How large are the differences?
Could you provide a code snippet showing the error?

If the absolute error is approx. 1e-6 it might be due to the usage of float values.

The diferences are meanifull… Not of the order of 1e-6…

The diferences are about 1% more or less…

The problem is in the data augmentation transformations:

transforms.RandomCrop(32, padding=4),
transforms.RandomHorizontalFlip(),

After I removed the above code, it worked 100% deterministically…

I am using Pytorch 0.3.1

Does torchvision have a different seed from torch?

The following appears to be the same issue:

If I use num_workers=0, I can get back the augmentation without losing the deterministic behavior, exactly as reported in the link above.

This has been fixed in 0.4, provided you set random.seed in worker_init_fn.

Furthermore, you might want to set torch.backends.cudnn.deterministic=True

3 Likes

It worked. Thanks. Nevertheless, I think we should have a more straightforward way to get determinist behave. This “workaround” in the workers is not so intuitive for beginners.

1 Like

Based on my tests, even in PyTorch 0.4 we still need to initialize the workers with the same seed to get deterministic behavior. The following lines are NOT enough:

cudnn.benchmark = False
cudnn.deterministic = True

random.seed(1)
numpy.random.seed(1)
torch.manual_seed(1)
torch.cuda.manual_seed(1)

I think this should not be the standard behavior. In my opinion, the above lines should be enough to provide deterministic behavior. It is not obvious to the novice that, besides the above lines, he also need to initialize the workers with the same seed to get deterministic behavior.

1 Like

The problem is numpy. We can’t assume that numpy exists so you’d have to set the seed for numpy in workers yourself.

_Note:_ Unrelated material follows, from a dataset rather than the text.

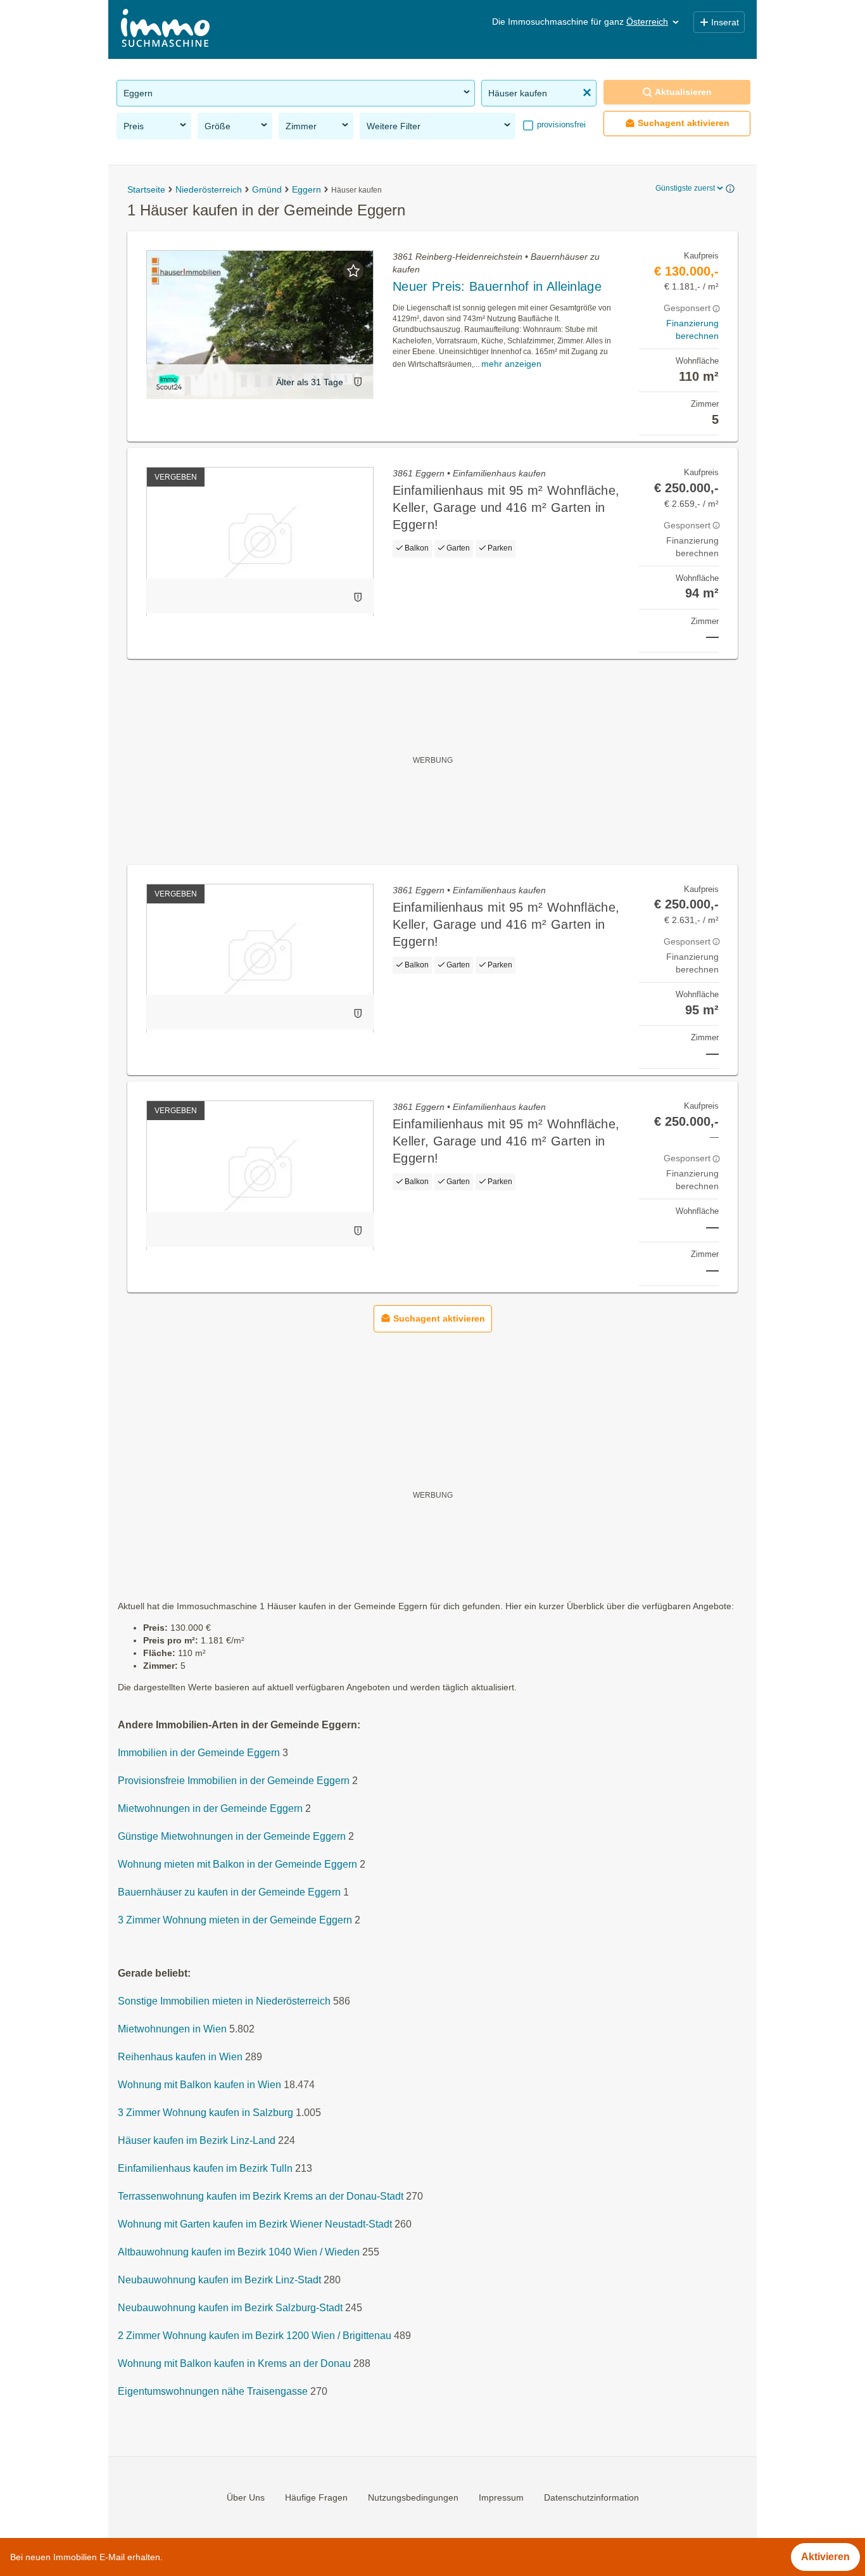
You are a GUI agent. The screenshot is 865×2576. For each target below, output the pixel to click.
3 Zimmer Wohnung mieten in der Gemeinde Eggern (235, 1920)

IMO, worker_init_fn allows some flexibility, but why shouldn’t PyTorch’s workers have a reasonable default behavior? Something like the following code block, if it were to execute before worker_init_fn, would be backward compatible and would provide determinism out of the box, whether Numpy is installed or not.

try:
    import numpy
    torch_seed = torch.initial_seed()
    # Numpy expects unsigned integer seeds.
    np_seed = torch_seed // 2**32-1
    numpy.random.seed(np_seed)
except Exception:
    pass
1 Like

So does torch.backends.cudnn.deterministic=True
make any form of random data pre-processing using torch libraries deterministic?

Beware running 2 processes on the same machine, even if you set random seeds and set num_workers=0. In my experience running one process on it’s own is deterministic, but running 2 processes side by side is not. The consensus here is that static variables in dynamically linked libraries are to blame. If you need to compare, run on two different machines.
(by 2 processes I mean two training scripts for example)

1 Like

def set_seed(seed):
torch.backends.cudnn.deterministic = True
torch.backends.cudnn.benchmark = False
torch.manual_seed(seed)
torch.cuda.manual_seed_all(seed)
np.random.seed(seed)
random.seed(seed)

The final line solved this issue for me.

1 Like

I’ve read this thread closely and tried everything I can see on here as suggestions, and I still cannot get deterministic behavior during training. I’m using Pytorch 1.1.0 and Torchvision 0.3.0.

In my code I have the following:

torch.backends.cudnn.deterministic = True
torch.backends.cudnn.benchmark = False
torch.manual_seed(1)
torch.cuda.manual_seed_all(1)
np.random.seed(1)
random.seed(1)

And my dataloader looks like this:

train_loader = torch.utils.data.DataLoader(
    train_dataset,
    batch_size=128,
    num_workers=0,
    shuffle=True,
    pin_memory=True,
    worker_init_fn=random.seed(1)
)

Is there a place I’ve missed setting the seed? Looking at the first few mini-batches of training, the differences in accuracy across starts is pretty stark.

Also, I don’t even get deterministic behavior when I disable RandomResizedCrop and RandomHorizontalFlip in my image transforms – so the non-deterministic behavior is happening somewhere else.

Any clues or pointers would be appreciated.